Getting Started: Basics#
Initializing Environments#
Built-In Environments#
To initialize a built-in environment from the rddlrepository:
import pyRDDLGym
env = pyRDDLGym.make("CartPole_Continuous_gym", "0")
where “CartPole_Continuous_gym” is the name of the domain and “0” is the instance.
From RDDL Files#
To initialize an environment from RDDL description files stored on the file system:
import pyRDDLGym
env = pyRDDLGym.make("/path/to/domain.rddl", "/path/to/instance.rddl")
where both arguments must be valid file paths to domain and instance RDDL description files.
Note
make() returns an object of type RDDLEnv, which is also a gymnasium.Env, and can thus be used in
most workflows where gym or gymnasium environments are required.
Writing new domains and instances is as easy as writing a few lines of text in a mathematical fashion! The complete and up-to-date syntax of the RDDL language is described here.
Policies#
A policy interacts with an environment by providing actions or controls in each state.
Built-In Policies#
pyRDDLGym provides two simple policies, which are all instances of pyRDDLGym.core.policy.BaseAgent:
NoOpAgentreturns the default action values specified in the RDDL domain.RandomAgentsamples a random action according to theenv.action_spaceand themax-nondef-actions.
For example, to initialize a random policy:
from pyRDDLGym.core.policy import RandomAgent
agent = RandomAgent(action_space=env.action_space, num_actions=env.max_allowed_actions)
All policies must implement a sample_action() function for sampling an action in each state:
action = agent.sample_action(state)
Note
Random policies respect only box constraints, due to limitations in Gym.
To handle arbitrary nonlinear constraints, implement a custom BaseAgent
with its own sample_action() function.
Custom Policies#
To implement your own custom policy, inherit from pyRDDLGym.core.policy.BaseAgent:
from pyRDDLGym.core.policy import BaseAgent
class CustomAgent(BaseAgent):
def sample_action(self, state):
# here goes the code that returns the current action
...
Interacting with an Environment#
Interaction with an environment is done by calling env.step(action)

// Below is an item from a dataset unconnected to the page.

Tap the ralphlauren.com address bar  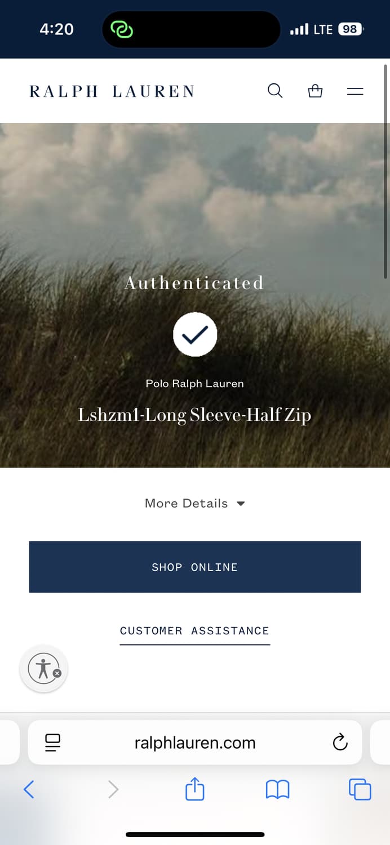194,742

and env.reset(), just like regular Gym/Gymnasium.
Reading and Passing Fluents#
All fluent values are passed and received as Python dict objects,
whose keys are valid fluent names as defined in the RDDL domain description.

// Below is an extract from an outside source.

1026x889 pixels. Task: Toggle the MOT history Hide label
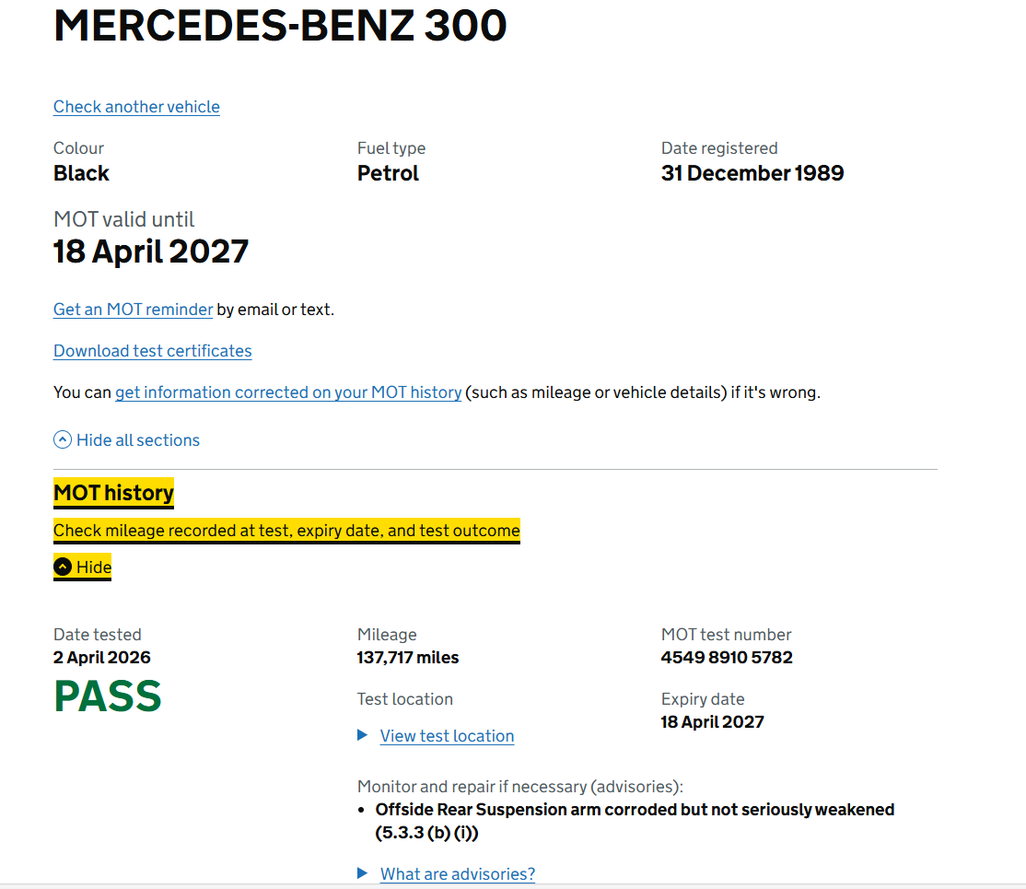point(94,567)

The structure of the keys for parameterized fluents deserves attention, since the keys
need to specify not only the fluent name, but also the objects assigned to their parameters.
In pyRDDLGym, the fluent name must be followed by ___ (3 underscores), then the
list of objects separated by __ (2 underscores). To illustrate, for the fluent
put-out(?x, ?y), the required key for objects (x1, y1) is put-out___x1__y1.
Another option is to pass a dict whose keys are lifted fluent names, i.e. put-out, in which
case the values must be numpy arrays (of the necessary shape and dtype).
Note
When passing an action dictionary to a RDDLEnv,
any missing key-value pairs in the dictionary will be assigned the default (or no-op) values
as specified in the RDDL domain description.
Interaction Loop#
We now show what a complete agent-environment loop looks like in pyRDDLGym.
The example below will run the CartPole_Continuous_gym environment for a single episode,
rendering the state to the screen in real time:
import pyRDDLGym
from pyRDDLGym.core.policy import RandomAgent
# set up the Mars Rover instance 0
env = pyRDDLGym.make("CartPole_Continuous_gym", "0")
# set up a random policy
agent = RandomAgent(action_space=env.action_space, num_actions=env.max_allowed_actions)
# perform a roll-out from the initial state
total_reward = 0
state, _ = env.reset()
for step in range(env.horizon):
env.render()
action = agent.sample_action(state)
next_state, reward, terminated, truncated, _ = env.step(action)
print(f'state = {state}, action = {action}, reward = {reward}')
total_reward += reward
state = next_state
if terminated or truncated:
break
print(f'episode ended with reward {total_reward}')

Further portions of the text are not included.